Wyeth looks for European boost from Enbrel NICE guidance
Wyeth's Enbrel has received a dual recommendation from NICE - guidance the pharma company hopes will influence healthcare decisions elsewhere in Europe.
Enbrel was recommended as a last line of treatment for severe plaque psoriasis and in severe active psoriatic arthritis, when older generation treatments are ineffective.
Stevo Knezevic, chief medical officer of Wyeth Europa, said: "This endorsement of biological therapies is excellent news for psoriatic patients across Europe and the healthcare professionals who care for them.
"It is now vital that healthcare providers take note of the positive NICE decision, the opinion of dermatologists and the needs of psoriatic patients, and make funding for these therapies available as quickly as possible."
The skin disease psoriasis affects about 2% of the population and currently has no cure.
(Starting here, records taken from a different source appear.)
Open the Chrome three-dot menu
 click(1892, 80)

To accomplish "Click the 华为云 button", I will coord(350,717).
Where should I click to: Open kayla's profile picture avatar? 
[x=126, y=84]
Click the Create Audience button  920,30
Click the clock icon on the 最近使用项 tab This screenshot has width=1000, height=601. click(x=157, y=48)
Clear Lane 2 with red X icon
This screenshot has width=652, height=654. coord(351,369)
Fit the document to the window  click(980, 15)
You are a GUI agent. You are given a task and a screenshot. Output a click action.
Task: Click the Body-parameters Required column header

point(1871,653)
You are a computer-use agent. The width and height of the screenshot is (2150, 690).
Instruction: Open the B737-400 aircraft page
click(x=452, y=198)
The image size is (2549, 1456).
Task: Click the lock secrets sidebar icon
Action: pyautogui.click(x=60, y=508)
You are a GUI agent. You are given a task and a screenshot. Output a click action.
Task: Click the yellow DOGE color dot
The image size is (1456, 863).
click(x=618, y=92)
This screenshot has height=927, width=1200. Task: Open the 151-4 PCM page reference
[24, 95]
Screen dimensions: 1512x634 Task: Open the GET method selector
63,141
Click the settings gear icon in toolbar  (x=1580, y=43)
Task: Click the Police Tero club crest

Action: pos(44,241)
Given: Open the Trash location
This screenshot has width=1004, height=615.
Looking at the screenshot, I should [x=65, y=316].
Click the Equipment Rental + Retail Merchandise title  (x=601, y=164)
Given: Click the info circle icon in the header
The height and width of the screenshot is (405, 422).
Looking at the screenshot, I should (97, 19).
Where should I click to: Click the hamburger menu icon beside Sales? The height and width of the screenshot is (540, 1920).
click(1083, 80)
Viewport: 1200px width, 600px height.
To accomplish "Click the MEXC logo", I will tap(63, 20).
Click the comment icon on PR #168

An estimated 5-7% of sufferers also have psoriatic arthritis, which is an inflammatory arthritis.
Enbrel is the leading treatment in the TNF-blocker class of drugs and one of the newer biologic treatments on the market.
The TNF-blocker market is highly competitive, with two other treatments chasing Enbrel (etanercept) for sales Schering-Plough's Remicade (infliximab) and Abbott's Humira (adalimumab).
Enbrel was the first TNF-blocker to market and led the pack last year with global sales of $3.6 billion, followed by Remicade with $2.8 billion and Humira with $1.4 billion.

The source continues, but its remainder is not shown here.